A nova decisão da Fifa sobre árbitro somali impedido de entrar nos EUA
Governo Trump afirma que Omar Artan tem ligações com pessoas suspeitas de integrar organizações terroristas
O árbitro somali Omar Abdulkadir Artan, impedido de entrar nos Estados Unidos para atuar na Copa do Mundo, receberá integralmente a remuneração prevista pela Fifa para o torneio, segundo a agência Reuters. A entrada do juiz foi negada no sábado, 6, no Aeroporto Internacional de Miami.
Apesar da repercussão do caso, a Fifa afirmou não ter capacidade para influenciar a decisão. “Assim como em eventos anteriores, é o governo anfitrião que determina, em última instância, quem recebe um visto e quem pode entrar em seu país”, ressaltou um porta-voz. Em nota, a Alfândega e Proteção de Fronteiras dos Estados Unidos informou que a decisão ocorreu por “preocupações relacionadas à verificação de antecedentes”.

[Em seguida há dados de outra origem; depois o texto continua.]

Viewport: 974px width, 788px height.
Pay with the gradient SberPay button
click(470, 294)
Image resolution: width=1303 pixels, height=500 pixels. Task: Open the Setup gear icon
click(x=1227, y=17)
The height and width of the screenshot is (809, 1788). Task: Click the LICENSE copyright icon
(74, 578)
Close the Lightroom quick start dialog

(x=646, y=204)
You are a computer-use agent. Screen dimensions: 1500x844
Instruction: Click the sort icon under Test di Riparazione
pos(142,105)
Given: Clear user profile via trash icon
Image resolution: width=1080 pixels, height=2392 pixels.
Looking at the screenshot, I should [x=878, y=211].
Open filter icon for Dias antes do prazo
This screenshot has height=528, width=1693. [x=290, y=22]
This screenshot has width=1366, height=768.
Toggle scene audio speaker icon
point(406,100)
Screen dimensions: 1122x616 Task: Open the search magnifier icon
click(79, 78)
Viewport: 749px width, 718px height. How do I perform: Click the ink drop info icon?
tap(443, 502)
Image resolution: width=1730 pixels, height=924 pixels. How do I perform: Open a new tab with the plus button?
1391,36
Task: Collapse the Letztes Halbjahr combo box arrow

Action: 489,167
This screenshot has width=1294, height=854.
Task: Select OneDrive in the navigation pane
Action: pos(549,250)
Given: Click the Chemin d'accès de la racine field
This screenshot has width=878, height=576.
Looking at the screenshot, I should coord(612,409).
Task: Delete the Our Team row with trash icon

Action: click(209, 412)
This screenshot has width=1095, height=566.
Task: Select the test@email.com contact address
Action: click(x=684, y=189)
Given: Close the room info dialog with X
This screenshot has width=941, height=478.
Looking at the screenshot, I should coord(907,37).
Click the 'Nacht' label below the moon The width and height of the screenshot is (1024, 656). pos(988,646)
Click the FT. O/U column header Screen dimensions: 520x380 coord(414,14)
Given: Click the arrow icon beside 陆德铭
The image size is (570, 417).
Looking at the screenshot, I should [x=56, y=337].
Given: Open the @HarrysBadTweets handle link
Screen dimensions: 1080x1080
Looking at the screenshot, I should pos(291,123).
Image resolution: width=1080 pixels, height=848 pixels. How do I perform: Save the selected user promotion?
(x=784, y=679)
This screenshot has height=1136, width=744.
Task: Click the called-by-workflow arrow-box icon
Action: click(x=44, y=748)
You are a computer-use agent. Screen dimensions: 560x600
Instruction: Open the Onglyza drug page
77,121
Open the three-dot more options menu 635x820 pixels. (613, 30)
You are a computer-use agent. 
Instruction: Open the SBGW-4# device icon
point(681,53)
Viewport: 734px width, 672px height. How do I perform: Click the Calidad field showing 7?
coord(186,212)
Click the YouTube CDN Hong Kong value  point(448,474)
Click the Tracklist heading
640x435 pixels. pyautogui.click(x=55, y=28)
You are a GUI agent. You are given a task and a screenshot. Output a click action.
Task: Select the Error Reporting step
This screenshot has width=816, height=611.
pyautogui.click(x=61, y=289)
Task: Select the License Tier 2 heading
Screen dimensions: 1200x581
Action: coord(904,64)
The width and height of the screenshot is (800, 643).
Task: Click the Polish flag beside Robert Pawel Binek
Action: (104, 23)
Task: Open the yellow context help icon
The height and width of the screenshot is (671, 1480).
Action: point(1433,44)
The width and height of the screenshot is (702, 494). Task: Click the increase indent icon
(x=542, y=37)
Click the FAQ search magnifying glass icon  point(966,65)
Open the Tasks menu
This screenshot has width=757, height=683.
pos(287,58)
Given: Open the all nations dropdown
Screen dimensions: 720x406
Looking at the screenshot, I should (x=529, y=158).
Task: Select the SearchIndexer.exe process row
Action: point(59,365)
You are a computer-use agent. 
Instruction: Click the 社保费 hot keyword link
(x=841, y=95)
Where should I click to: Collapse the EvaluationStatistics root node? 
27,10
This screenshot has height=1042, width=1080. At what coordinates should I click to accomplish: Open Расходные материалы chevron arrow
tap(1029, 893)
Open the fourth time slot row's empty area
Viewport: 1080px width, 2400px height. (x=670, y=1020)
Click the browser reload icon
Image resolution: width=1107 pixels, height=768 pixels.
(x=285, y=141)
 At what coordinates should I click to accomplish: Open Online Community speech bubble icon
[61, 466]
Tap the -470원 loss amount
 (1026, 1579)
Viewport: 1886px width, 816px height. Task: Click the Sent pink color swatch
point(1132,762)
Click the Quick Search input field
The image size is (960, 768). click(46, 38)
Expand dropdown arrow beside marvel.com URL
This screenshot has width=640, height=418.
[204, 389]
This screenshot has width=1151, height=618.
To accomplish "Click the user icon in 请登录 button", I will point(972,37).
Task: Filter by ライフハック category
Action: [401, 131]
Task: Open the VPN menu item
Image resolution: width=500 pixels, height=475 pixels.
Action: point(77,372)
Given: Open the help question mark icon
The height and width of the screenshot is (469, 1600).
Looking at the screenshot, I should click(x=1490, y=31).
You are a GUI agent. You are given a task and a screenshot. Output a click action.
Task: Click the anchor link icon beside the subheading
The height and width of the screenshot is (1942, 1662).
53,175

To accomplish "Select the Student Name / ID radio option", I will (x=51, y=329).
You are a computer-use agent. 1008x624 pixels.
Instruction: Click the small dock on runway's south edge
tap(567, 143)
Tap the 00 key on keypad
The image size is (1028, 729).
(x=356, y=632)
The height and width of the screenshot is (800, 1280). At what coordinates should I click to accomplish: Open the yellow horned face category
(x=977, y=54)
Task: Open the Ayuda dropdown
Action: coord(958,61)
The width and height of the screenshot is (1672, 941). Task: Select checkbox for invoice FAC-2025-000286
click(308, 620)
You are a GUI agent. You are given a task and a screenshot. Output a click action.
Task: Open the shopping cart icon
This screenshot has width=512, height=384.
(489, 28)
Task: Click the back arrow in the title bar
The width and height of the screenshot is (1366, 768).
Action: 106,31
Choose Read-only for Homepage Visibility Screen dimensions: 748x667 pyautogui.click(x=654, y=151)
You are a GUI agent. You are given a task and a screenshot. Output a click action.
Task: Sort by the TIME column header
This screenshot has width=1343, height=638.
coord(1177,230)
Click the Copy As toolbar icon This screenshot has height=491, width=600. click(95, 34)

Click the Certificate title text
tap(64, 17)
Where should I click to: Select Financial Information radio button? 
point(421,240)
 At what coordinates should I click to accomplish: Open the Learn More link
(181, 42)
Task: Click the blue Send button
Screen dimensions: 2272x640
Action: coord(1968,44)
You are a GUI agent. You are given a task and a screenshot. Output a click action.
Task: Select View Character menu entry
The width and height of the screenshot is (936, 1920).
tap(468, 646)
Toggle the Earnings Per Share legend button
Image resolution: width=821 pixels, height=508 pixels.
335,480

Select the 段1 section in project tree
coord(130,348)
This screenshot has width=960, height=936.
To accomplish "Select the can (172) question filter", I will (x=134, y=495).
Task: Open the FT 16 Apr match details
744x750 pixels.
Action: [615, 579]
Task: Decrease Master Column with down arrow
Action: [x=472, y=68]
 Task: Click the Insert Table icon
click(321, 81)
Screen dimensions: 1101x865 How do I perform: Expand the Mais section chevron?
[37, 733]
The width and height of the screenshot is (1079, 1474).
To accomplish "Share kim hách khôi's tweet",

Artan, eleito melhor árbitro da África em 2025, faria história ao se tornar o primeiro somali a apitar partidas da principal competição do futebol mundial. De volta à Somália, Artan foi recebido como herói e, posteriormente, escalado pela UEFA para comandar a Supercopa da Europa, entre Paris Saint-Germain e Aston Villa, marcada para agosto.